„Gestern habe ich das erste Stück Terrasse gepflastert, und
das ist nicht einfach, weil die Steine unterschiedlich groß sind. Heute wieder
ein Stückchen, und morgen und übermorgen. Nicht zu eilig, es darf alles nicht zu
schnell fertig werden, immer soll etwas liegen bleiben. In gewisser Hinsicht
wie beim Schreiben eines Romans: nie am Ende eines Schreibvormittags zu einem
glatten Abschluss kommen; lieber ein paar Fäden lose lassen, um am nächsten Tag
dort anzuknüpfen.“
Ein niederländischer Schriftsteller, der sich selbst als
jemand beschreibt, der mit einer sehr langen Bedienungsanleitung geliefert
wird. Ein empfindlicher, verletzlicher Mann, der gerne allein ist und noch nie
eine feste Beziehung hatte. Ein Mensch, der sich, so kann man es bei ihm immer wieder lesen, ausgiebig an den anderen Menschen reibt, aufreibt. Aber
daraus entstehen vielleicht seine wunderbaren Bücher?
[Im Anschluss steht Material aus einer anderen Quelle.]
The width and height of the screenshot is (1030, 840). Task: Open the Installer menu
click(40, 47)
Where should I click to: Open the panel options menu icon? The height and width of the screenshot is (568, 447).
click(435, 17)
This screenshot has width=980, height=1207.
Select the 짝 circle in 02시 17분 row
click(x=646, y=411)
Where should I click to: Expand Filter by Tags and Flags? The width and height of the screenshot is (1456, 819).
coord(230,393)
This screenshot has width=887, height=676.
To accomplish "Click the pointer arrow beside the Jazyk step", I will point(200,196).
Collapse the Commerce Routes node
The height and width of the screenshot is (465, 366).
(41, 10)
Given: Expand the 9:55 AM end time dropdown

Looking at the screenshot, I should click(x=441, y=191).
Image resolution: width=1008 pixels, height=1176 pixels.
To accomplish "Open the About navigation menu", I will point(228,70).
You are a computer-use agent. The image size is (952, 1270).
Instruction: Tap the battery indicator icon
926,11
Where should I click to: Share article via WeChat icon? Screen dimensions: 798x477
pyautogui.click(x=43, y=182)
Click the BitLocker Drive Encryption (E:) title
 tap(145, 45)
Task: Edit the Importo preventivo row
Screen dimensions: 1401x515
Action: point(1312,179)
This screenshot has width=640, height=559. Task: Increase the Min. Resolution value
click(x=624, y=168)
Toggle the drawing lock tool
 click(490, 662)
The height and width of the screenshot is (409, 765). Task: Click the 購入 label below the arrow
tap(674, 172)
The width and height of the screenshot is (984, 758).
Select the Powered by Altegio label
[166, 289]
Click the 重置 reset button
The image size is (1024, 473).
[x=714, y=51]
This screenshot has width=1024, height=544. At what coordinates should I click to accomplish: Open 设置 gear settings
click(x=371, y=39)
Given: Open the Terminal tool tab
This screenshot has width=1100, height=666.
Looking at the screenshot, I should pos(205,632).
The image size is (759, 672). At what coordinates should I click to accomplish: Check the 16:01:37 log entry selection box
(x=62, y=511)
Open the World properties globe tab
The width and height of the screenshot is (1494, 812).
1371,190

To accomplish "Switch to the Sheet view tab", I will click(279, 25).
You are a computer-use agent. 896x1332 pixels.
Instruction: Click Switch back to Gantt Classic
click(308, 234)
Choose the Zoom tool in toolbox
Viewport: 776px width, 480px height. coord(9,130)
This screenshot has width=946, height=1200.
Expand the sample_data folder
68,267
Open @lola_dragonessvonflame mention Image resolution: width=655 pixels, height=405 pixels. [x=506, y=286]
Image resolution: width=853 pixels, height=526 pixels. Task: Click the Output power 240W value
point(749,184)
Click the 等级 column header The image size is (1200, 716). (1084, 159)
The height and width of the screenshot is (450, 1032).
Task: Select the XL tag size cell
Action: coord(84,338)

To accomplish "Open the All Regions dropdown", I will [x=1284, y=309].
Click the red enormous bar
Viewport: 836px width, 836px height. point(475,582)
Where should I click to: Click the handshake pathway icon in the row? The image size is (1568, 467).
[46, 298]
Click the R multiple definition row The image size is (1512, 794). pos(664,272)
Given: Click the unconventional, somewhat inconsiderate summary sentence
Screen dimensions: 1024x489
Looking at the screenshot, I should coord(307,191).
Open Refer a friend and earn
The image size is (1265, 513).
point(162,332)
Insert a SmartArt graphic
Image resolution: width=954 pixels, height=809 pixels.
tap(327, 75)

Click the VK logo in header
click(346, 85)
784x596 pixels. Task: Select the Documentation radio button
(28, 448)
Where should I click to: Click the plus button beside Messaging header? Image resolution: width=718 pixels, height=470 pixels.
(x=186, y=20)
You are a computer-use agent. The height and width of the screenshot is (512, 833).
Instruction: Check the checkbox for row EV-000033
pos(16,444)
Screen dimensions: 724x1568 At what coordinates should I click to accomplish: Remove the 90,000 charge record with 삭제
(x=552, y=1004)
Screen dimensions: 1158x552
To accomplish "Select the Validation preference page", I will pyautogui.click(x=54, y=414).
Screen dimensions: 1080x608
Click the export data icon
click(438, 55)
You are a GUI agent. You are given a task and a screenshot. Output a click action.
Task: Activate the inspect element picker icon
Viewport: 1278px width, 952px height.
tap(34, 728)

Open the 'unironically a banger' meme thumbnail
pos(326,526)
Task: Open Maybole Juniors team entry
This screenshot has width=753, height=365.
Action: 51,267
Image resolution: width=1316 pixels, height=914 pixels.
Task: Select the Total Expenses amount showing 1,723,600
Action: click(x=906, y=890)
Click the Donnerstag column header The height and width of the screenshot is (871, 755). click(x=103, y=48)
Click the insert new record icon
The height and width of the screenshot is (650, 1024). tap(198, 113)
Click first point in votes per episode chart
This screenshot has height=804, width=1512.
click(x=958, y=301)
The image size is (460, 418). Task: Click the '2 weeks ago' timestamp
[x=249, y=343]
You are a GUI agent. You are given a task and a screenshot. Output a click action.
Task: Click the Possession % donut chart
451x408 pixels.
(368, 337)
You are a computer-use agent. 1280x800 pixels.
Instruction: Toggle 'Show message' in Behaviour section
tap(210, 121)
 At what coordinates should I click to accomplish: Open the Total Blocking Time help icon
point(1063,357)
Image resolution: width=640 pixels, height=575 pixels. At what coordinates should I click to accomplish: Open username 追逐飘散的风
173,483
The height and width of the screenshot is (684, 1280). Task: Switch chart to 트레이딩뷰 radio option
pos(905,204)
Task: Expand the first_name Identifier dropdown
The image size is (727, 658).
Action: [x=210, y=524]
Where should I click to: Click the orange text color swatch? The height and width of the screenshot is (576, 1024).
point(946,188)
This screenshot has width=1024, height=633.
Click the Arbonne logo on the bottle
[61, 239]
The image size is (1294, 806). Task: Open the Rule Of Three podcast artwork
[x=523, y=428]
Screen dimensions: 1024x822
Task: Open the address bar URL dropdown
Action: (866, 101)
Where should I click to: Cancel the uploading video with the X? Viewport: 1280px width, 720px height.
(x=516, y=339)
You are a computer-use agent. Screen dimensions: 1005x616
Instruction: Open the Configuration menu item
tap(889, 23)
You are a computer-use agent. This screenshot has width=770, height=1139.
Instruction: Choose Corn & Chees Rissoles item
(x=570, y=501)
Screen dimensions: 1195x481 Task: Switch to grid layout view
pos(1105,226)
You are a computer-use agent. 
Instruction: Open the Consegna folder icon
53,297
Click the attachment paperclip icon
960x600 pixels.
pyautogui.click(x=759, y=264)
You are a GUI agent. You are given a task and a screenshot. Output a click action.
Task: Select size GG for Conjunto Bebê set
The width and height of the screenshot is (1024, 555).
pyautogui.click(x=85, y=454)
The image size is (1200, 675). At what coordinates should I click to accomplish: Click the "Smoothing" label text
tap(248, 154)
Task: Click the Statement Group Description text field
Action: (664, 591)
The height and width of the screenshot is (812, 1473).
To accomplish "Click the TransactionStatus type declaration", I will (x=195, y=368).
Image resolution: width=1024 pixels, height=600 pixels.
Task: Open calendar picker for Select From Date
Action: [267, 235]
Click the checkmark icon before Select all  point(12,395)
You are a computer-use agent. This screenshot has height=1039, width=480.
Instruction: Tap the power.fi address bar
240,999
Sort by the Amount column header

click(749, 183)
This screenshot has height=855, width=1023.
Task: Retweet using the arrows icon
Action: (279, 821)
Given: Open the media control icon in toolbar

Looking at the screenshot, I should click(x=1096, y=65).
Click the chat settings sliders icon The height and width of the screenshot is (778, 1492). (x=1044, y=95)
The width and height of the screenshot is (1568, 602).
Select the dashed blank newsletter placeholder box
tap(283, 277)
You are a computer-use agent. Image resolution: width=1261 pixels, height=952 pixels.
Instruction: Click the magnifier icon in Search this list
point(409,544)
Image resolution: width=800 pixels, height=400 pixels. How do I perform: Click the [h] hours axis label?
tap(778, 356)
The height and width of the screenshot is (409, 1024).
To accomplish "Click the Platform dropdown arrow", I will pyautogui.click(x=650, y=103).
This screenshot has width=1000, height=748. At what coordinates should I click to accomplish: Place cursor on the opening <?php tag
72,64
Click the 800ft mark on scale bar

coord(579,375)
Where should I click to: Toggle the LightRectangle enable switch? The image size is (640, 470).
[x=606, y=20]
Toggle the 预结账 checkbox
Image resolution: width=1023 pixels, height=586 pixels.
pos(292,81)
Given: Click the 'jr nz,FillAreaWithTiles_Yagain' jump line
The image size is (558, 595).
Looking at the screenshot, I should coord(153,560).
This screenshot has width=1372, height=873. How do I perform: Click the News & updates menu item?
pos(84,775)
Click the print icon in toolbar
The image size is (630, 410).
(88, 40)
Er kauft 2012 ein Haus in der Eifel, zwischen Bitburg und
Prüm. Er findet einen Hund, Jasper, der ursprünglich von einer griechischen
Insel stammt und bindungsscheu ist. Immer wieder läuft er davon. Aber eigentlich passt es, denn Bakker ist auch bindungsscheu.
Wenn er
nicht auf ihn wartet, ihn sucht, mit ihm lange Spaziergänge unternimmt oder seine täglichen zwei Gläser Wein trinkt, ist er oft damit beschäftigt, im Garten zu
arbeiten.
Manchmal schreibt er auch. An dem Buch, das ich gerade lese.
Es heißt: Jasper und sein Knecht.
Das Tagebuch Gebrand Bakkers aus seinem Eifelhaus.
Gartenarbeit, Spaziergänge mit dem Hund, Enttäuschungen, Treffen mit der
Familie, seine Brüder, seine Eltern, Lesereisen, die Arbeit an diesem Buch
selbst, immer wieder Aufenthalte in Amsterdam. Der Versuch, überhaupt wieder
ins Schreiben zu kommen. Aber vor allem auch: die Beschreibung seiner
Depression, sein Umgang damit. Es ist ein ungemein aufrichtiges Buch. In
Rückblicken erzählt er viel aus seiner Kindheit und Jugend und schont sich
nicht. Nicht einmal geht es ihm darum, zu demonstrieren, wie wunderbar und
interessant er ist. Er zeigt sich nackt und verletzlich. Das empfinde ich als
sehr besonders, als ein Geschenk, das der Autor dem Leser macht.
Das Buch hat mich von Anfang an, vermutlich deshalb, aber auch,
weil das Eifeldorf in der Gegend liegt, aus der mein Vater stammt und in
welcher ich viele Kindheitssommerwochen verbracht habe, gepackt. Von der ersten
Seite an habe ich mich auf jede Gelegenheit gefreut, darin weiterlesen zu
können.
Es ist wie ein ganz aufrichtiges Gespräch mit einem
wunderbaren Freund, der sich in nichts verstellt. Ein ungemein zartes Buch
auch, da es so ungefiltert in die Tiefe eines anderen Menschen führt. Es ist nebenbei ein Einblick in das Leben und den Alltag eines schreibenden Menschen. Etwas,
das ich immer unglaublich faszinierend finde. An den Tagen, an denen ich selbst
schreibe, lese ich oft ein Weilchen darin, weil es mich inspiriert und eine
innere Tür öffnet zu einem kreativen Raum, der sehr weit ist. Es bringt mich dazu, zu schreiben, aber auch, in die Natur zu gehen, in meinen Garten, Spaziergänge zu machen.
Von Gerbrand Bakker sind in Deutschland unter anderem noch
die Romane Oben ist es still, (er ist 2013 verfilmt worden sowie Der Umweg erschienen. Hier die Autorenseitebei Suhrkamp, wo Jasper und sein Knecht 2016 erschienen ist. Seit 2017 gibt es es auch als Taschenbuch. Ich empfehle dieses Buch sehr und freue mich,
dass ich noch circa 100 Seiten vor mir habe. Denn auch beim Lesen darf es manchmal nicht zu schnell gehen, es darf ruhig ein paar lose Fäden geben, an die man am nächsten Tag dann wieder anknüpft. Zumindest geht es mir mit diesem Buch so.